Ah, the most common archenemy of freelancers and entrepreneurs. There are lots of books out there giving tips on how to overcome procrastination, but they’re mostly behavioural: ‘break the task down into small pieces’, ‘tackle the hardest one first’, ‘set a clear objective’, etc etc. However what I teach is that all behaviour stems from conscious and subconscious thoughts, beliefs and emotions. We act because we feel, we feel because we think. The act of doing nothing, or everything other than what you’re supposed to do, is a result of some kind of thought process which is making you not want to do that thing. For example, one day I realized that the reason why I was procrastinating was because I was being inauthentic. I had written the marketing for my coaching services on a concept that I thought would sound better and sell better. It didn’t come from my own true journey or purpose. It felt fake. When I realised this, I went home and re-wrote my website from my heart. I stopped thinking about strategy and instead focused on sharing. And now when I talk about what I do, I don’t have to think of ‘my elevator pitch’ or sales speech – I just talk. And finally my prospects call me and say ‘I really resonated with what you said…” So if you’re procrastinating, take a deep look inside at those subconscious thoughts and beliefs: Is your task really aligned with your true self? Do you believe in the project, in yourself and in your capability? Are you fearing the outcome? Are you fearing potential failure?

I refused to plateau:

I was GO GO GO day in/day out, not content with no-progress. I blamed myself for not working hard enough if I took a few hours off to relax. I didn’t appreciate the value in just simply letting things be for a little while. This doesn’t mean not working, it just means being content with having reached one milestone before striving for another. Once I finally embraced a period of plateau between milestones in my business, by easing off the gas pedal and focusing on experience and exploration rather than ‘make as much revenue as possible and as quickly as possible’, I let in a world of self-discovery. I was like an elastic band, being pulled back and held under tension, gathering momentum, taking aim, before being fired. Once released, whooooosh…off it goes.

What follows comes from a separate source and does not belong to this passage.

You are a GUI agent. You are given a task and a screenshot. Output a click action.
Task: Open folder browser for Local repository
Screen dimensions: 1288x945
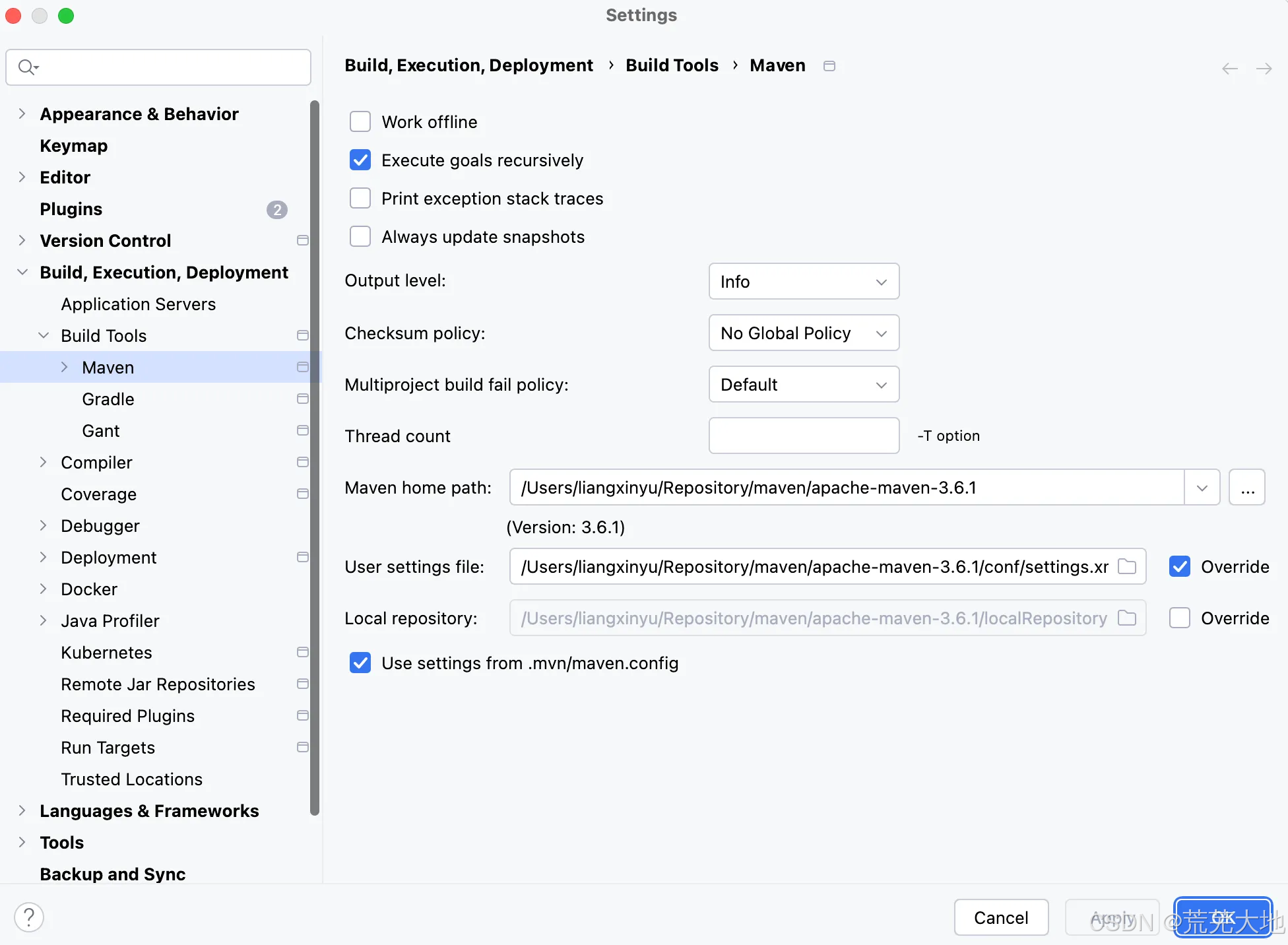[x=1127, y=618]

Even with these mistakes, Aimee C. Teesdale Ltd is thriving, not despite my failings, but thanks to them. Thanks to slowing down I gathered the experience, insight, and confidence to quit my part-time job and go full time in my business, a whole year ahead of the goal I had originally set myself. Thanks to procrastination I discovered my authentic self. Thanks to greediness I discovered the meaning of value, enrolled my first client and got the ball rolling, scaling up my prices with every new client I attracted. I am grateful for all my mistakes because I chose to learn from each one of them. Mistakes and failures are not to be feared – they’re there to help us improve.

Failure isn’t the opposite of success – it’s how you get there. What are the mistakes that you’ve made, and what have they taught you? What have you discovered or achieved as a result?